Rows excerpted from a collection

....................

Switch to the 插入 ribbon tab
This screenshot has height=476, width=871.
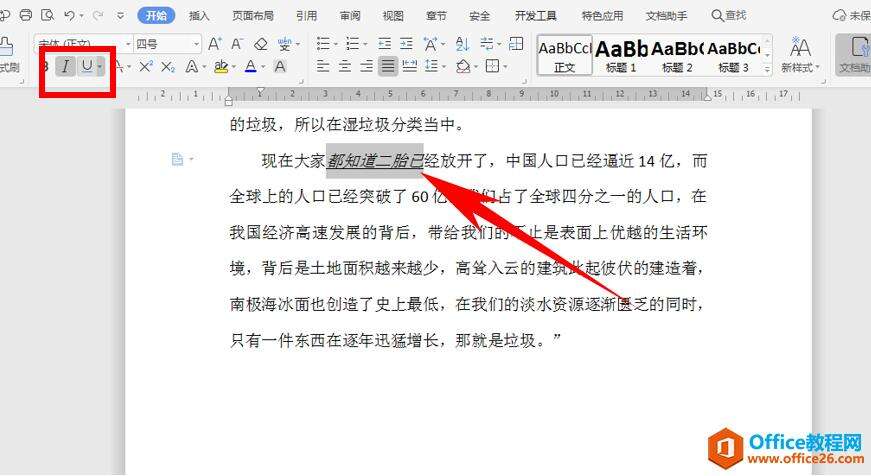point(199,16)
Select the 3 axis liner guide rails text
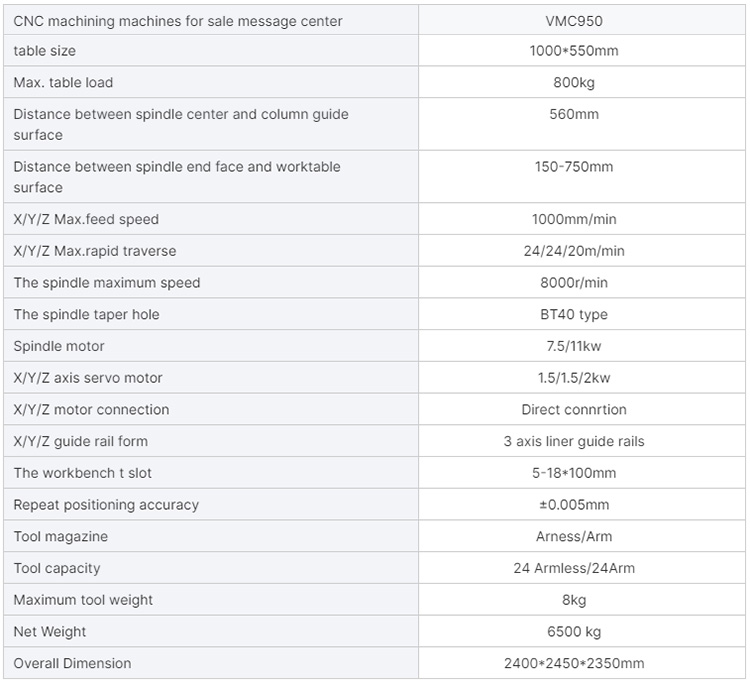 (574, 441)
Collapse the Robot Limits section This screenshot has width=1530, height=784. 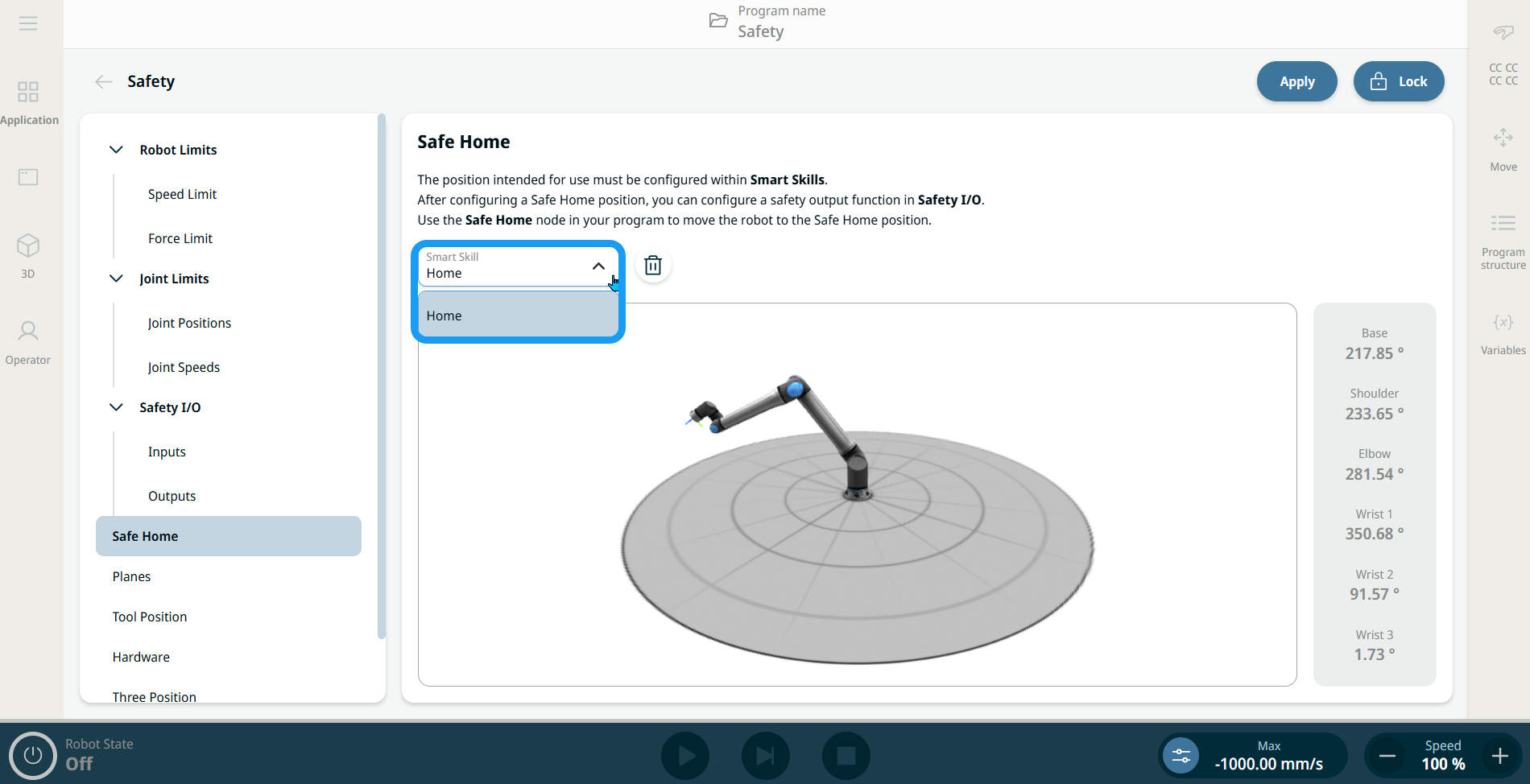[117, 150]
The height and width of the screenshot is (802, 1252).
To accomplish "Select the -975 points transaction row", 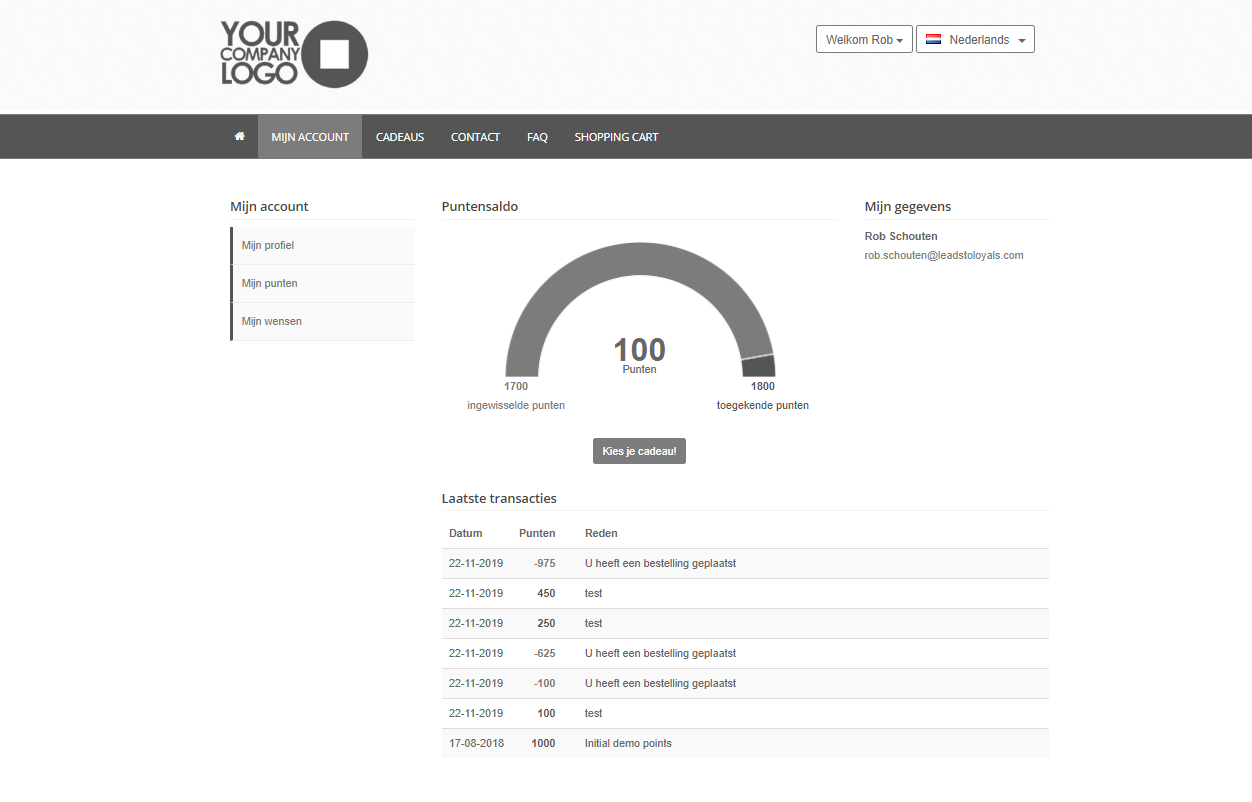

....................

Reproduce the rows from the line containing "The height and" through the end of the rows, changing every "screenshot" to "capture" and leaving everything else as it is. Omit the pictures.

§ **SOLVED PROBLEM**
The height and width of the capture is (802, 1252).
To accomplish "Select the -975 points transaction row", 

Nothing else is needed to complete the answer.